**TASK TO CARRY OUT**
In the data below, find the line containing "At what coordinates"; transcribe it and each line after it exactly, through the last, skipping pictures.

**INFORMATION SUPPLIED**
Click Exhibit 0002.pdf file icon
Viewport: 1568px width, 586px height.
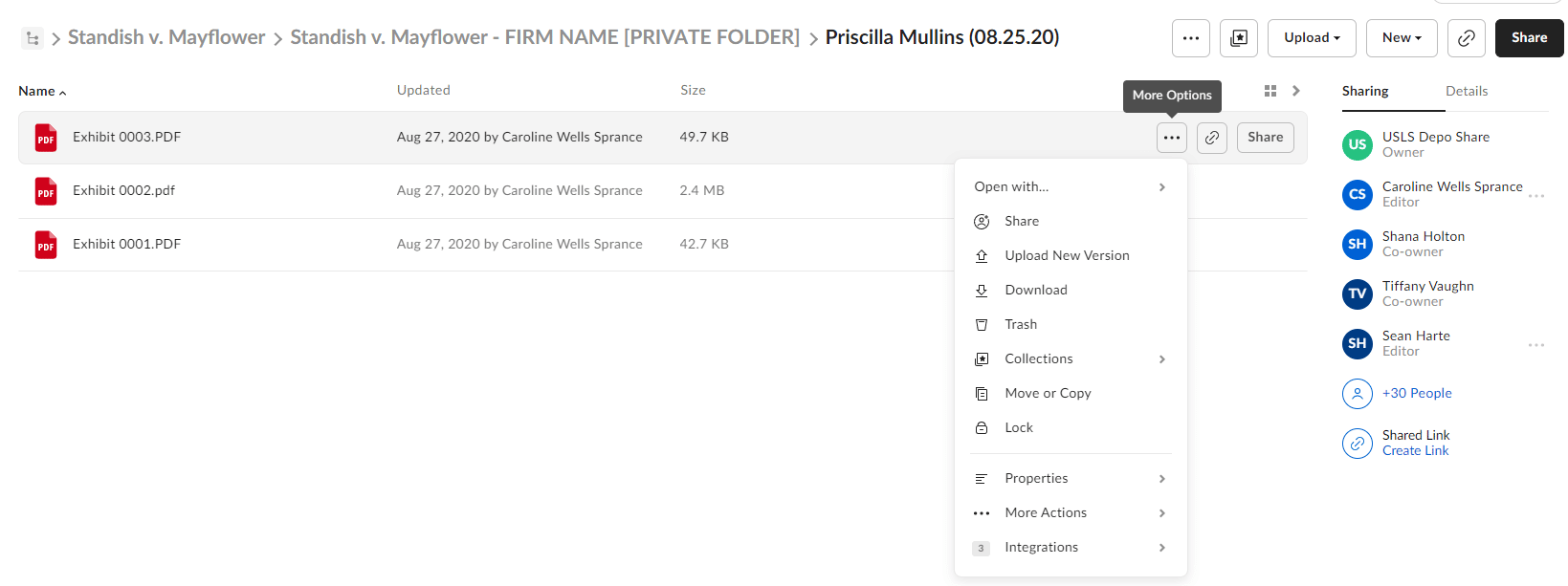(46, 191)
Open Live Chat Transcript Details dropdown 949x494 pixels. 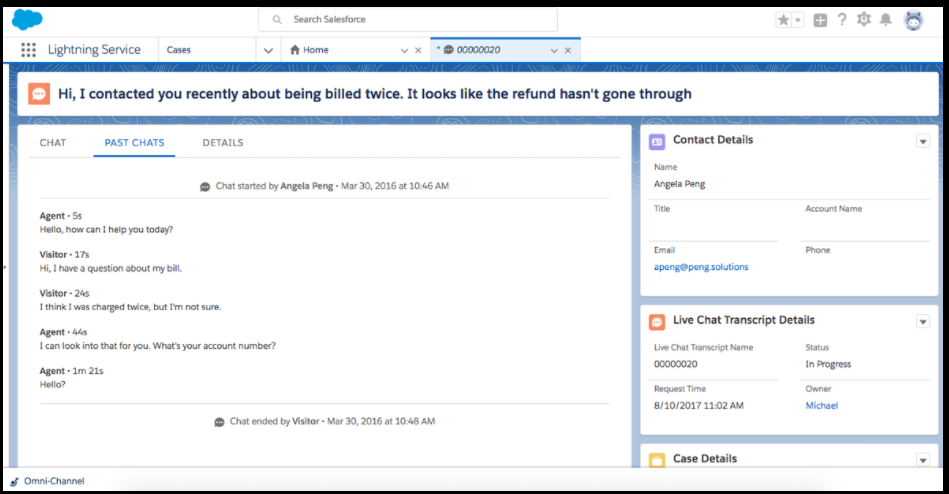pyautogui.click(x=922, y=321)
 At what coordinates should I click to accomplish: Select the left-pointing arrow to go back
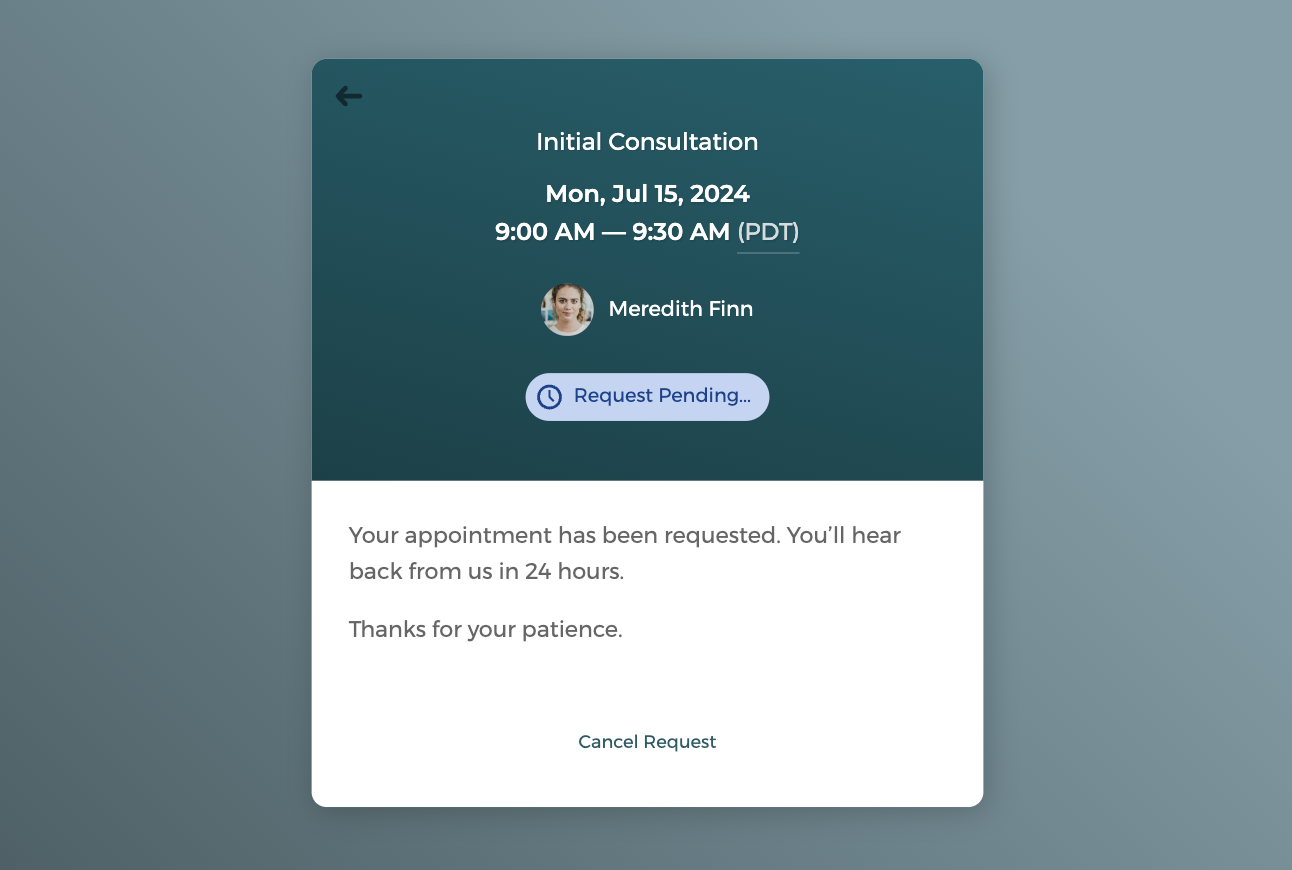349,96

**OUTPUT FOR THIS EXERCISE**
 At what coordinates should I click to accomplish: Select the left-pointing arrow to go back
349,96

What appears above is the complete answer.